ABOUT THIS EXERCISE
All records below must be written out exactly, with the pictures excluded.

MATERIAL FOR THE TASK
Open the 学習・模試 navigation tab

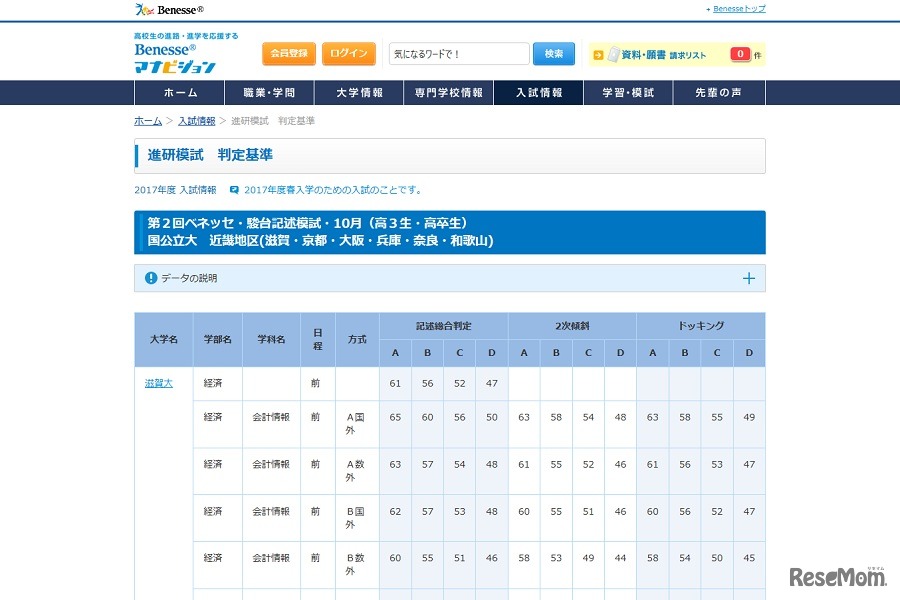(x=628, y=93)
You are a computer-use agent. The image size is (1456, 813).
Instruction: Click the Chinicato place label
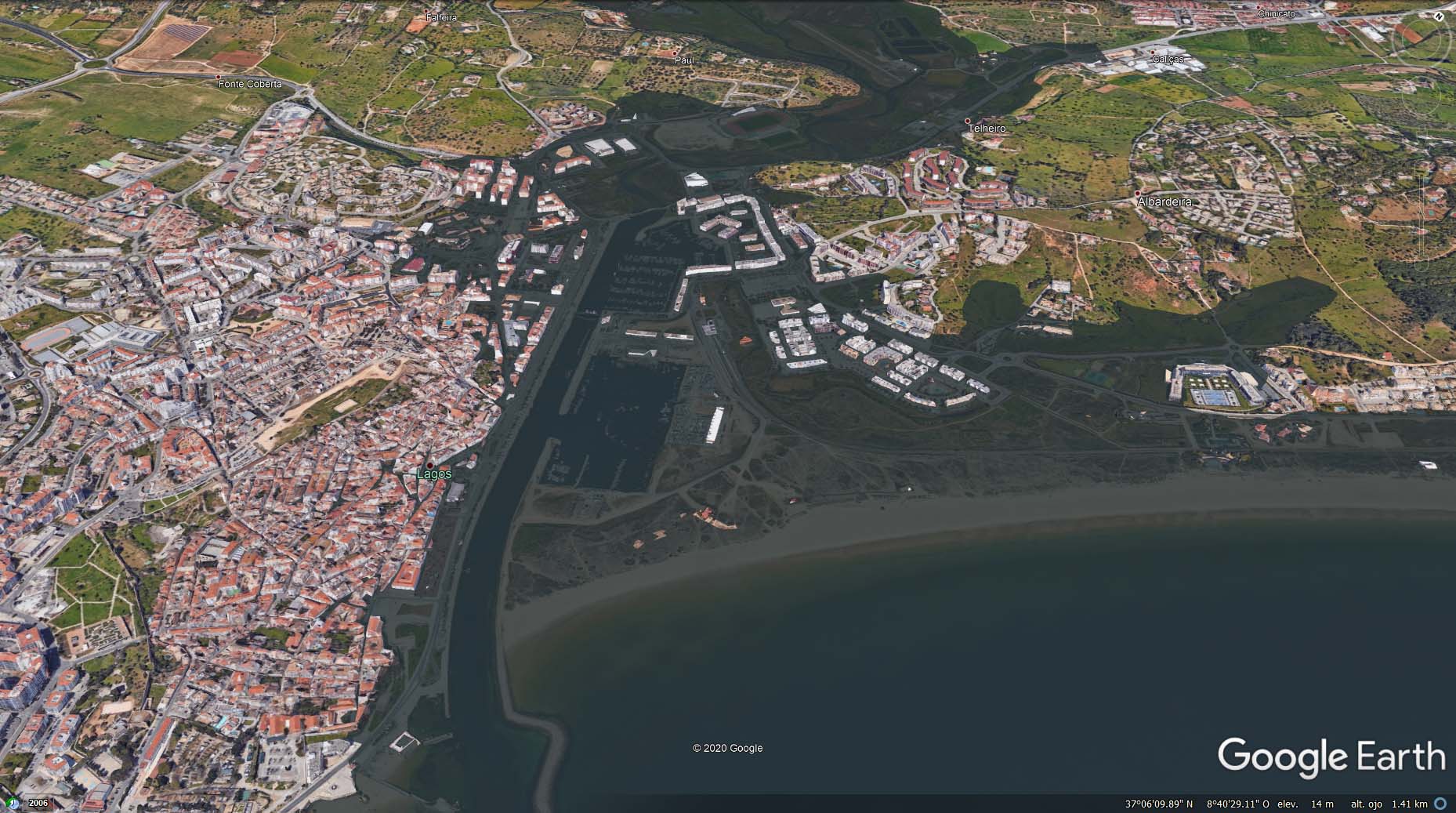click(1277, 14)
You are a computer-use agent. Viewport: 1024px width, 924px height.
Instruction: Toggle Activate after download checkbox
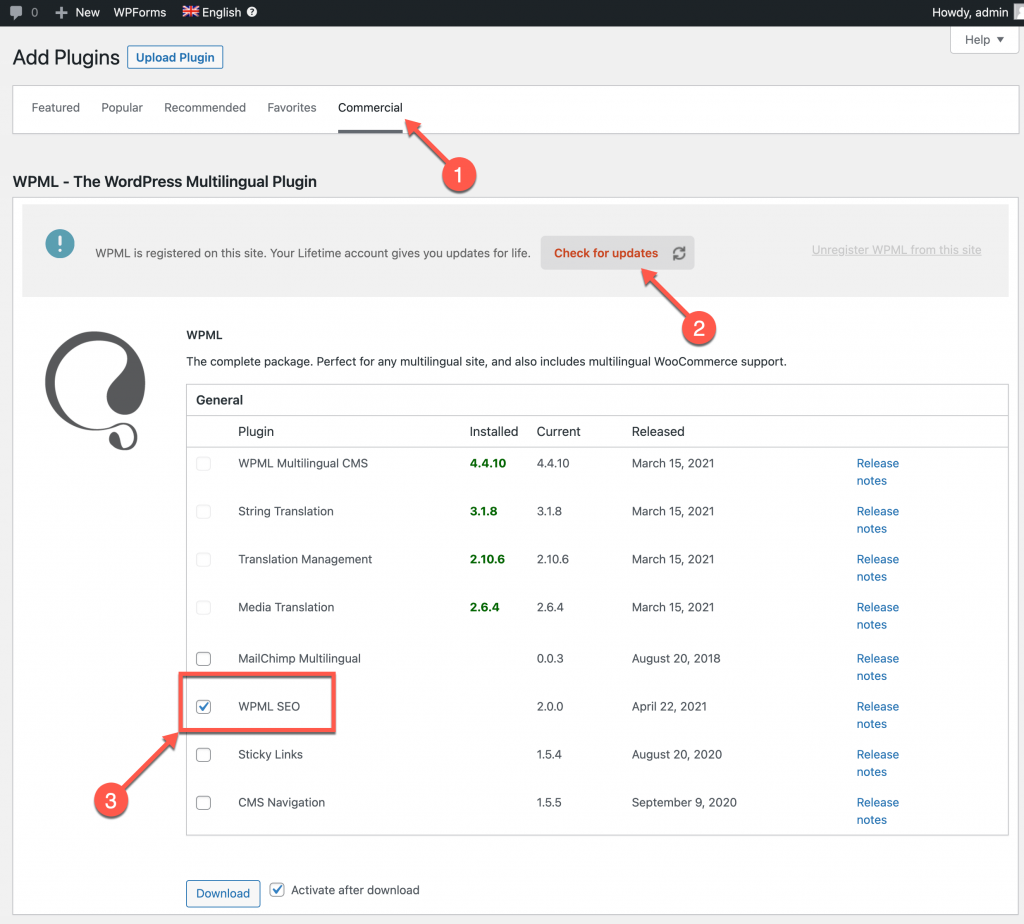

ANSWER FOR THIS EXERCISE
Open the 学習・模試 navigation tab

(x=628, y=93)
You are a computer-use agent. The image size is (1456, 813).
Instruction: Click the Chinicato place label
click(1277, 14)
You are a computer-use agent. Viewport: 1024px width, 924px height.
Instruction: Toggle Activate after download checkbox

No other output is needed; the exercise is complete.